MoneyTalk, Jakarta – Di tengah duka dan penderitaan ribuan warga Sumatera pasca bencana alam, jagat media sosial justru dihebohkan oleh kemeriahan acara open house Natal yang digelar di rumah politisi Maruarar Sirait. Kontras yang tajam antara perayaan elite dan penderitaan rakyat ini memantik gelombang kritik publik serta mempertanyakan kepekaan nurani para pejabat negara.

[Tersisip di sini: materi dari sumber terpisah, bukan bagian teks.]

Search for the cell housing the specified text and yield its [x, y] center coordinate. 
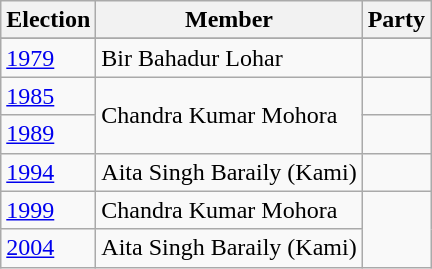
Party [396, 20]
Election [48, 20]
1985 [48, 96]
1994 [48, 172]
1989 [48, 134]
1979 [48, 58]
1999 [48, 210]
2004 [48, 248]
Bir Bahadur Lohar [229, 58]
Member [229, 20]
Find where the given text appears and provide that cell's center as [x, y] coordinate. 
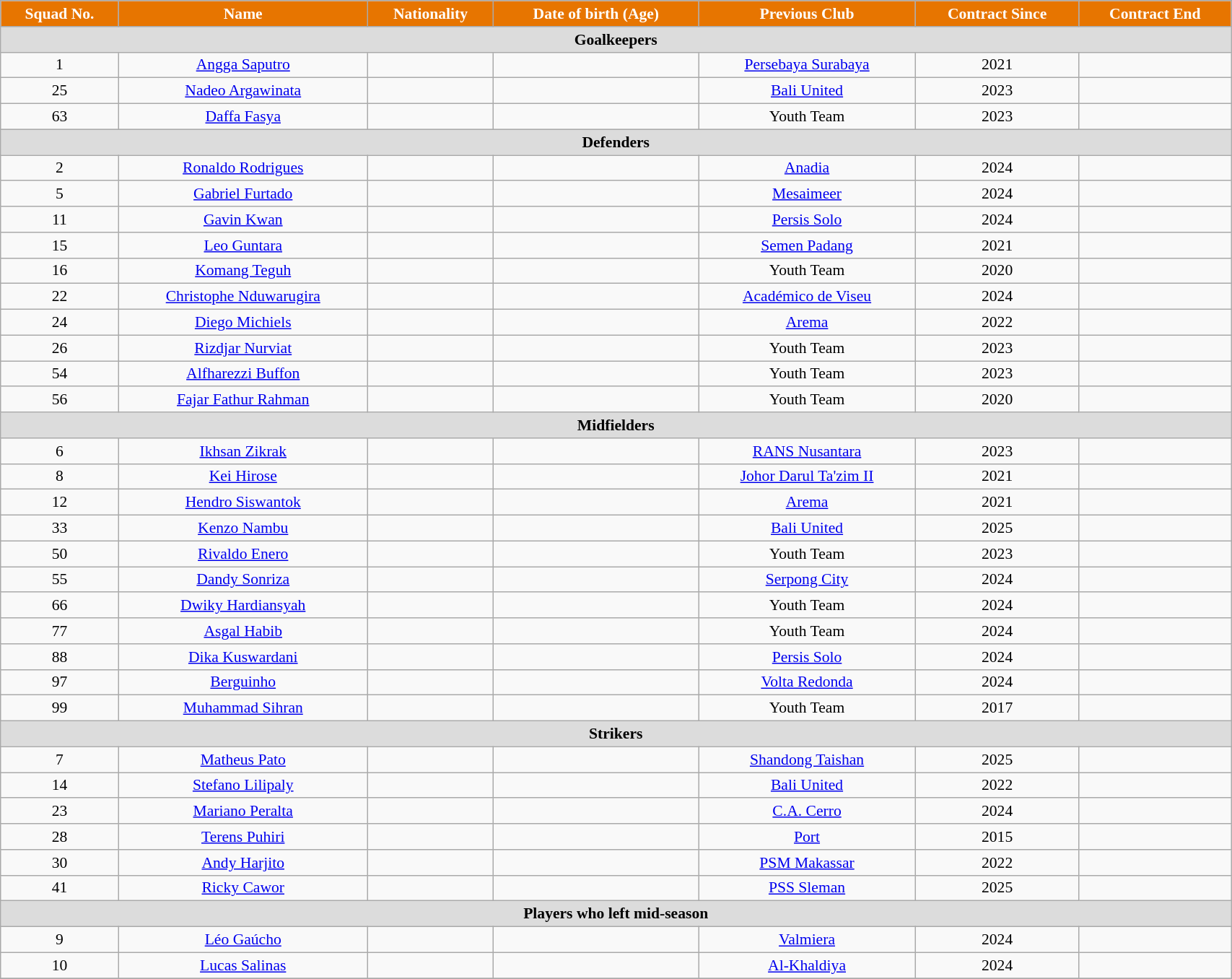
Contract Since [997, 14]
Angga Saputro [243, 65]
12 [59, 502]
Matheus Pato [243, 759]
22 [59, 297]
Leo Guntara [243, 245]
Académico de Viseu [807, 297]
Volta Redonda [807, 682]
Kenzo Nambu [243, 528]
Komang Teguh [243, 271]
Léo Gaúcho [243, 940]
63 [59, 117]
Kei Hirose [243, 476]
Midfielders [616, 425]
33 [59, 528]
Johor Darul Ta'zim II [807, 476]
1 [59, 65]
Previous Club [807, 14]
7 [59, 759]
24 [59, 323]
Stefano Lilipaly [243, 785]
6 [59, 451]
Berguinho [243, 682]
Ikhsan Zikrak [243, 451]
Mesaimeer [807, 194]
Asgal Habib [243, 631]
50 [59, 554]
Port [807, 836]
Nationality [430, 14]
RANS Nusantara [807, 451]
14 [59, 785]
Lucas Salinas [243, 965]
Daffa Fasya [243, 117]
25 [59, 91]
88 [59, 657]
41 [59, 888]
Fajar Fathur Rahman [243, 400]
Anadia [807, 168]
Dika Kuswardani [243, 657]
Strikers [616, 734]
Valmiera [807, 940]
Dandy Sonriza [243, 580]
Andy Harjito [243, 862]
Gavin Kwan [243, 219]
5 [59, 194]
Serpong City [807, 580]
Mariano Peralta [243, 811]
99 [59, 708]
Hendro Siswantok [243, 502]
9 [59, 940]
Ricky Cawor [243, 888]
Contract End [1155, 14]
11 [59, 219]
Gabriel Furtado [243, 194]
Diego Michiels [243, 323]
97 [59, 682]
66 [59, 606]
77 [59, 631]
23 [59, 811]
PSS Sleman [807, 888]
16 [59, 271]
PSM Makassar [807, 862]
56 [59, 400]
2015 [997, 836]
Al-Khaldiya [807, 965]
Rivaldo Enero [243, 554]
30 [59, 862]
Terens Puhiri [243, 836]
28 [59, 836]
54 [59, 374]
Players who left mid-season [616, 914]
Ronaldo Rodrigues [243, 168]
8 [59, 476]
Date of birth (Age) [596, 14]
Defenders [616, 142]
10 [59, 965]
Alfharezzi Buffon [243, 374]
15 [59, 245]
Semen Padang [807, 245]
Shandong Taishan [807, 759]
Christophe Nduwarugira [243, 297]
Persebaya Surabaya [807, 65]
Muhammad Sihran [243, 708]
2017 [997, 708]
Name [243, 14]
Squad No. [59, 14]
C.A. Cerro [807, 811]
Rizdjar Nurviat [243, 348]
26 [59, 348]
Dwiky Hardiansyah [243, 606]
55 [59, 580]
2 [59, 168]
Nadeo Argawinata [243, 91]
Goalkeepers [616, 40]
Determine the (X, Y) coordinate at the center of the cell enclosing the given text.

Sebuah video yang beredar luas di Instagram memperlihatkan suasana open house Natal di kediaman Maruarar Sirait berlangsung meriah. Sejumlah pejabat dan tokoh publik tampak hadir, menikmati jamuan, berfoto, serta bercengkerama dalam suasana penuh keakraban. Tayangan tersebut dengan cepat menjadi viral dan menuai beragam reaksi dari warganet.
Ironi pun tak terelakkan. Pada waktu yang hampir bersamaan, di berbagai wilayah Sumatera, warga terdampak banjir dan longsor masih berjibaku dengan lumpur, membersihkan sisa-sisa rumah yang rusak, serta bertahan hidup di pengungsian dengan keterbatasan bantuan. Banyak di antara mereka kehilangan tempat tinggal, mata pencaharian, bahkan anggota keluarga.
Kondisi ini membuat publik mempertanyakan empati dan sensitivitas pejabat negara terhadap situasi darurat kemanusiaan yang belum selesai. Media sosial dipenuhi komentar bernada kecewa, dengan tagar #MaruararSirait, #pejabat, #rakyat, dan #bencanaalam menggema sebagai bentuk kritik.
“Bukan soal Natalnya, tapi soal timing dan kepekaan. Rakyat masih berjuang di tengah bencana, sementara pejabat berpesta,” tulis seorang warganet dalam kolom komentar unggahan tersebut.
Pengamat sosial Rokhmat Widodo menilai, persoalan ini tidak sekadar menyangkut kegiatan pribadi atau perayaan keagamaan, melainkan simbol sikap pejabat publik di tengah krisis. Dalam situasi bencana, setiap aktivitas pejabat memiliki dimensi moral dan politik yang kuat karena mereka dipandang sebagai representasi negara.
“Ketika penderitaan rakyat belum tertangani secara tuntas, kemeriahan yang dipertontonkan pejabat dapat memunculkan kesan jarak antara negara dan warganya,” ujar Rokhmat, Selasa (30/12/2025).
Ia menambahkan, di masa pemulihan bencana, publik lebih berharap kehadiran pejabat dalam bentuk aksi nyata: turun langsung ke lokasi terdampak, mempercepat distribusi bantuan, dan memastikan pemulihan berjalan adil serta merata. Simbol empati dinilai sama pentingnya dengan kebijakan teknis.
Hingga berita ini diturunkan, belum ada pernyataan resmi dari Maruarar Sirait terkait kritik publik atas open house Natal tersebut. Namun reaksi luas di media sosial menunjukkan meningkatnya kesadaran masyarakat terhadap pentingnya empati dan kepekaan sosial dari para pemegang kekuasaan.
Di tengah luka yang belum kering akibat bencana, publik berharap para pejabat tidak sekadar hadir dalam perayaan, tetapi juga benar-benar hadir di tengah penderitaan rakyat. Sebab bagi korban bencana, solidaritas dan kepedulian negara adalah harapan terakhir untuk bangkit kembali.